1 minute read

infill Anagrams

Where are the “Brisk Wetlands”, and which canal is situated at “a runway end”? - and

why can’t you restore canals that never existed?

Scrambled restorations

Far be it from Navvies to suggest that any of our canal restoration projects are putting things in the wrong order... but... well... this is what happens when you quite literally do that. The following are anagrams of waterway restoration projects, almost all of which WRG volunteers have worked on. Apologies to the restoration groups involved if a few sound a little less than complimentary; on the other hand one or two are particularly apt...

1A runway end

2Red van mower

3Brisk wetlands

4De-rust a trow

5Rubble rot and money snatch

6Ditch feelers

7Cry dead-end, Sabrina

8Bum making arch

9Ancestral

10Clonking top

11Child Life

12North hate

13Tech riches

14Voters

15Sherry and port buns, eww!

16Gnat harm

17Fir fiddle

18Rich warm hutch

19A new ass

20Feral sod Answers next time

The canal that never was?

At the same time as Government department Defra spends a year and a half failing to make its mind up about whether it thinks it’s worth spending money keeping our navigable canal system going at all, despite the many public benefits it undoubtedly provides (see Editorial, pages 4-5), in Scotland and Wales they’re busy restoring one or two which were never navigable in the first place. First there was Cardiff. Impressed by how inner city ‘canal quarters’ have become the latest thing for urban regeneration planners (albeit not always for traditional waterways enthusiasts), Cardiff has decided it wants a canal quarter too. Only problem is that the one navigable canal it had, the Glamorganshire Canal, is so thoroughly buried under the city that nobody’s restoring it...

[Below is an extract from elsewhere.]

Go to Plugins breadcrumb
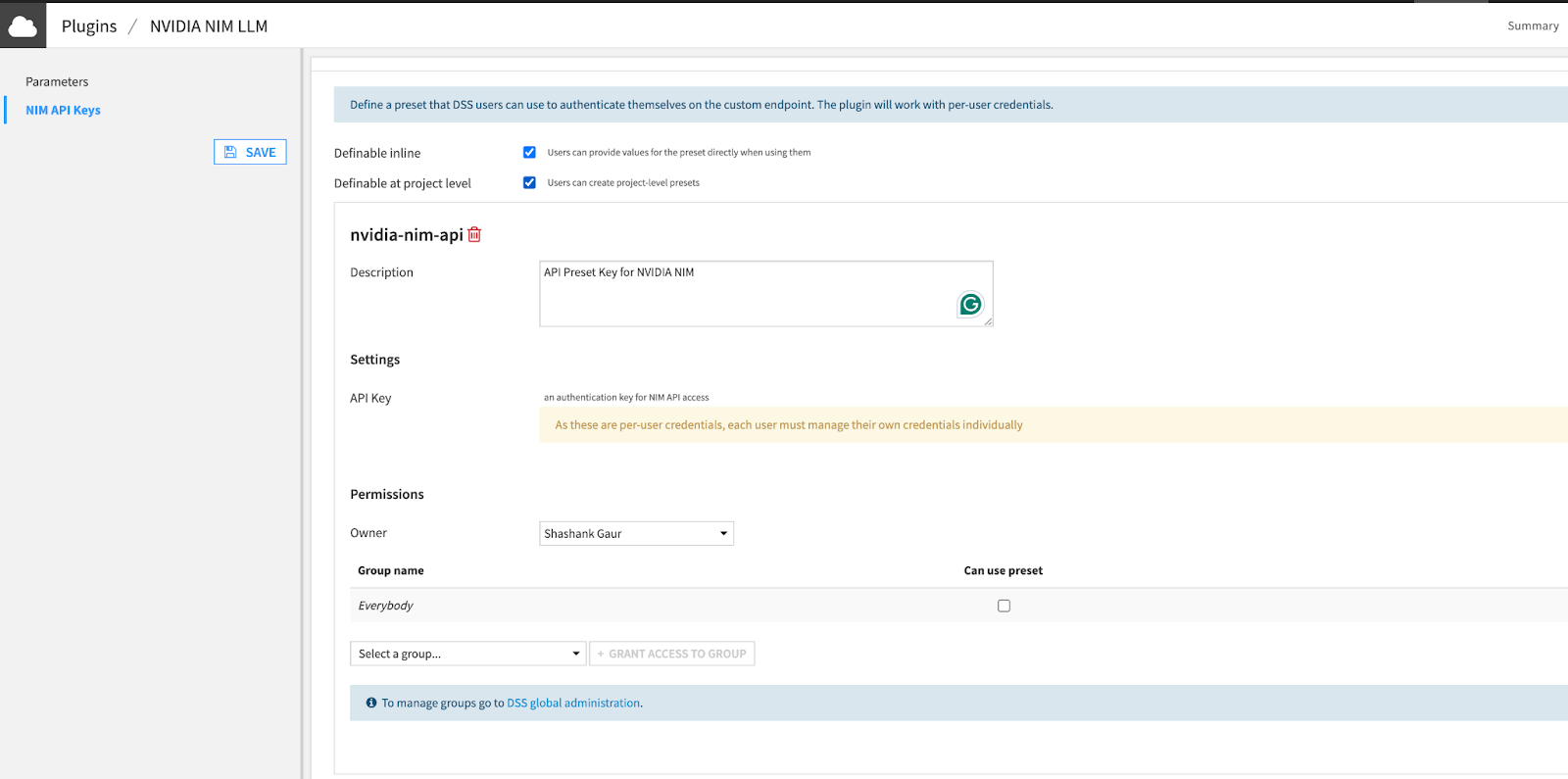1568x779 pixels. point(89,26)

No problem. There’s a 180-year-old dock water supply feeder ‘canal’ that’s been buried since about 1950, and it’s now being uncovered to form the centrepiece of a regenerated Canal Quarter, making the Welsh capital “look similar to other UK cities like Manchester and Birmingham”.

Not to be outdone, Scotland is following with the Perth Canal, actually a mill stream with a short length where small boats once offloaded coal from bigger craft out on the Tay, and which was covered over in 1802, is proposed for ‘reopening’. The city’s Provost said it would make a transformation as great as the Dutch city of Utrecht which recently dug up a 1970s motorway and put back the canal which had existed there before.

Where next?

And finally...

If you’re dragging rubbish out of the BCN, or digging silt out of some long derelict lock, spare a thought for those in Wisconsin, where a recent fire in a canalside dairy led to a river of melted butter which spread (sorry!) to the adjacent historic Portage Canal and set.

Is that how Butterley Tunnel got its name?